政宗は昨日、一度解放されて帰宅し――そして脅されるまま再び今日、ここを訪れた。決行されるカルネのシナリオに沿って。
――全ては、結人を守るためだった。
(きっとボクがこの人達の気が済むまで付き合えば……元に戻れるはずだよね。結人くんと瑠璃ちゃん、修司くんと一緒の日常に)
虚ろな瞳、頬には乾いた涙の跡、うなだれる政宗はしかし――強くそれだけを心に抱き、思う。
(だから、結人くん――どうか、助けにこないで)
それだけが政宗の願いだった。
――実は政宗、先ほどから写真を撮られる度にカルネから言われているのだ。
『縛られた状態で何ができるかは分かりませんが、この場所を教えるヒントを示せるならやってもらって構いませんよ。考え抜いて助けを呼びなさい』
そのように言われるも、政宗は拒否してヒントを示さなかった。唇の形や、映り込む縛られた手で何かのサインを出せたかも知れないのに。
彼を守るため政宗はヒントを噤み――その結果、結人達はヒントと題した画像から何も読み取れず八方ふさがりとなっていたのだ。
そして、政宗がそういった心理になるのもカルネは全て理解していた。
カルネは政宗に後ろから抱き着く形となり、その祈る気持ちを嘲笑うように耳元で囁く。
「――彼は来ますよ? それはあなたが一番よく分かってるでしょう?」
冷たい吐息を吹きかけられた感覚がし、政宗は背後のカルネへゆっくり視線を滑らせる。
(この人、何なの……? ボクと結人くんの関係性を知っただけで色々を暴いて……ハロウィンの会場に現れたこともそう。
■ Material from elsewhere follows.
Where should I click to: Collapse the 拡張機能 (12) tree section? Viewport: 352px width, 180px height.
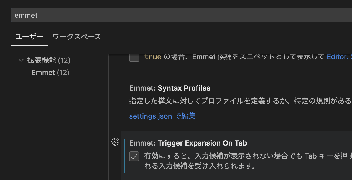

人の心理を簡単に読み取ってくる。正直言って、怖い)
盤上の駒を動かすように、役者を指揮して楽しむカルネ。彼女の方がクラブのように短気で手が早い魔法少女より何倍も危険だと、政宗は肌で感じ取っていた。
(確かに、結人くんはここへ来ようとする。それはボクも分かる。カルネさんはボクの盾になったあの一瞬で、結人くんの人間性を把握してるんだ……!)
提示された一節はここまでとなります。